(Raw records)

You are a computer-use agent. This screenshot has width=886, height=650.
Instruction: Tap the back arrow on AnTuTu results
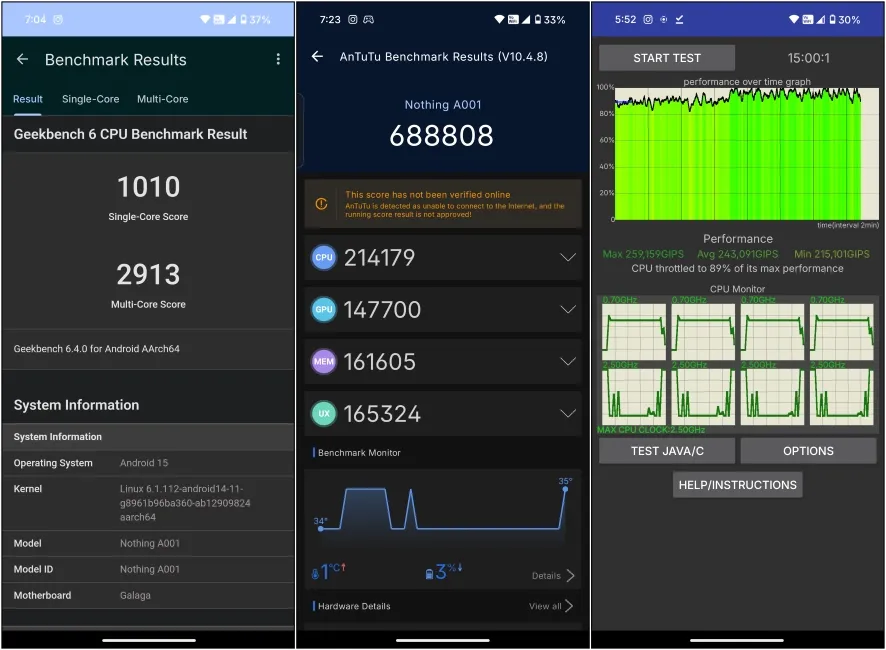(x=318, y=57)
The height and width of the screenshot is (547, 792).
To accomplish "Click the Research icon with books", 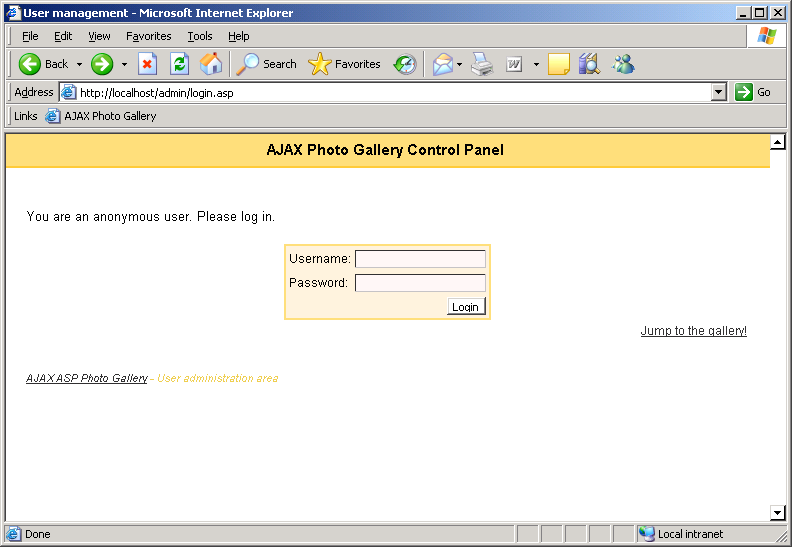I will (x=589, y=64).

WHAT THIS TASK INVOLVES => Extract every line of the records above that contains the string "width". Copy each of those lines in full.

OUTPUT FOR THIS EXERCISE =>
You are a computer-use agent. This screenshot has width=886, height=650.
The height and width of the screenshot is (547, 792).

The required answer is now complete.